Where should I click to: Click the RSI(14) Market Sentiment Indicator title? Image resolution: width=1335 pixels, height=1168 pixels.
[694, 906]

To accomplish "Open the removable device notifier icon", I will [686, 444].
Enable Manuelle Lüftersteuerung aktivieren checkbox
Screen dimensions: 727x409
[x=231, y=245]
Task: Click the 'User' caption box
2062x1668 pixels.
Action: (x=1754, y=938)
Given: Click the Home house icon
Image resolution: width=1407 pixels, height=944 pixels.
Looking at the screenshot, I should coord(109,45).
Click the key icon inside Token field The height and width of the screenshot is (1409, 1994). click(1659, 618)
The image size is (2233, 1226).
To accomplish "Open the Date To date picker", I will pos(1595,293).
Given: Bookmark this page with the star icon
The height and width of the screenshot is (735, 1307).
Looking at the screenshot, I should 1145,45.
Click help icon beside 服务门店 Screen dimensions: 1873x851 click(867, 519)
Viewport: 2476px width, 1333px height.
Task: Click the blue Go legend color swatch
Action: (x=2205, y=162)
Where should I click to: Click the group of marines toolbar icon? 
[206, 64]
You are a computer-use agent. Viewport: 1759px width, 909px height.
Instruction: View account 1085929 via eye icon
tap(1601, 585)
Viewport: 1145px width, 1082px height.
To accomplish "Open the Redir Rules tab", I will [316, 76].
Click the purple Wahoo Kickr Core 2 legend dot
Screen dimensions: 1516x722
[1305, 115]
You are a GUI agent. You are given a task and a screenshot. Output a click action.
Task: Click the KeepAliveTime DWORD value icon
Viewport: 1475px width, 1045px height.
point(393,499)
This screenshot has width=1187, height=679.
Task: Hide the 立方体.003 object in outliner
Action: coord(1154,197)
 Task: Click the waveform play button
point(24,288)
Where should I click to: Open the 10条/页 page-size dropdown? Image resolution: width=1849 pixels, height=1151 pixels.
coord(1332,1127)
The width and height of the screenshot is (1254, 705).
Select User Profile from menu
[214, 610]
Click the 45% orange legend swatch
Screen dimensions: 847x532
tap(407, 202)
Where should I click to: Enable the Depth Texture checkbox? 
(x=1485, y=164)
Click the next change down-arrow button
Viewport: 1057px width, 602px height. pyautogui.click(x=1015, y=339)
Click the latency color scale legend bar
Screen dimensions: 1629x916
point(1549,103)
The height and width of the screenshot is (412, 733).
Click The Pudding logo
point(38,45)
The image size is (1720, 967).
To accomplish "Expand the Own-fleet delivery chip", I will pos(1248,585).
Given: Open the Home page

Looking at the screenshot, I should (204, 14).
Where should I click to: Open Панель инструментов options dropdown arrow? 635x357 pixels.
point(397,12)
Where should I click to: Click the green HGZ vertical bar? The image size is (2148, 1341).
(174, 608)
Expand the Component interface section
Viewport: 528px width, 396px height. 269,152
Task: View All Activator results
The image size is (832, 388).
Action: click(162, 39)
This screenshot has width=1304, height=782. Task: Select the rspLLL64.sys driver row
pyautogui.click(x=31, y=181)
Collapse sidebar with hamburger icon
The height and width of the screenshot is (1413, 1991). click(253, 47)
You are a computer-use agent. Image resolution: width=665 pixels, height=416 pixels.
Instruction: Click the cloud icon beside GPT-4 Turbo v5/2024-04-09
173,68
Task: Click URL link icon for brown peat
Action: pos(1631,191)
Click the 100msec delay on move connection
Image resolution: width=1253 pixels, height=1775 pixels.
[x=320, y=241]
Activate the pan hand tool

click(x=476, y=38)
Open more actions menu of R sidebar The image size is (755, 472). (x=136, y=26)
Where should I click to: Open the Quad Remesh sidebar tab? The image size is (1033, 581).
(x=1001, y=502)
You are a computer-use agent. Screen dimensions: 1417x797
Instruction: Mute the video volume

____________________

PROBLEM TO SOLVE: Only the count, nothing else: how many lines of the records hold the word "agent"?

TASK OUTPUT: 4